Leo tersenyum seraya mengulurkan tangannya menepuk lembut puncak kepala Tyas. "Ini permintaan, Yas, bukan pertanyaan. Kamu gak harus jawab kok. Cukup kamu kabulkan kalau kamu bersedia."
Perlahan Tyas kembali menunduk. Leo mengerti gadis di hadapannya ini butuh waktu untuk bisa menerimanya. Mungkin perlu waktu lama, tapi Leo sudah memutuskan kalau ia bersedia untuk menunggu. Diacaknya rambut Tyas hingga gadis itu memberengut sebal menatapnya.
"Kita pulang, tapi nanti mampir sebentar beli makanan buat Papa sama Mama kamu," ujar Leo.
"Ada angin apa kamu mau bawain Papa sama Tante Jena makanan?"

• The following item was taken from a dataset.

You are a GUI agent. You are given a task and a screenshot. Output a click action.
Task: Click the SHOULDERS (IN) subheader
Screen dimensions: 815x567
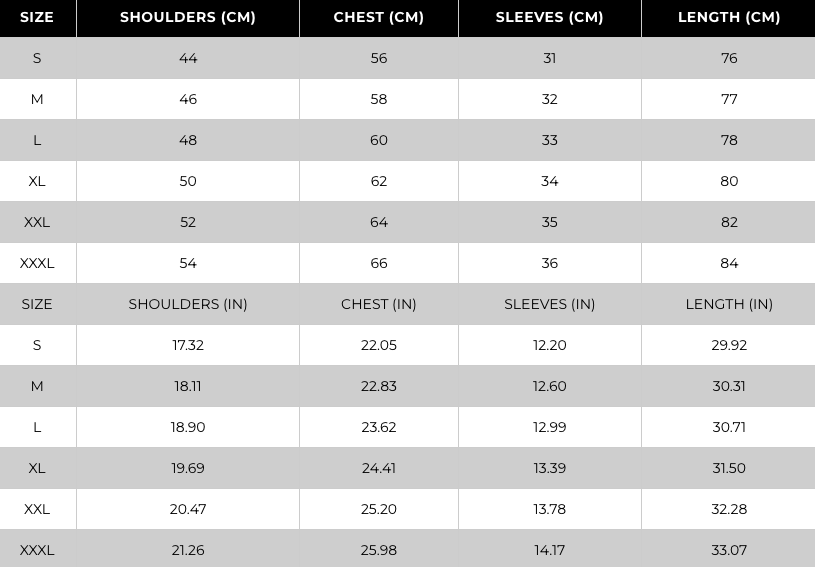188,304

"Ya bawain makanan aja dulu, mana tau nanti bisa bawain seserahan, ya kan?" ujarnya sambil menaik-turunkan alisnya menggoda Tyas.

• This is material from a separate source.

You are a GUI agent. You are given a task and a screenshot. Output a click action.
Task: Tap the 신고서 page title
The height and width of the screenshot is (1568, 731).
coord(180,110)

Mendengar itu, Tyas langsung mengalihkan pandangannya ke kaca mobil di sampingnya. Biasa aja kek ya ampun! batinnya menggerutu pada detak jantungnya sendiri.
***
To be continue
KAMU SEDANG MEMBACA
To Make You Up [DaMay Friend's Story]
Romance[Complete] Tyas Anjani, seorang mahasiswi semester tujuh yang berprofesi sampingan sebagai make up artist dalam bisnis kecantikan kecil-kecilan yang dikelolanya bersama dua orang temannya. Bagi Tyas, hal yang paling membuatnya sebal adalah ketika me...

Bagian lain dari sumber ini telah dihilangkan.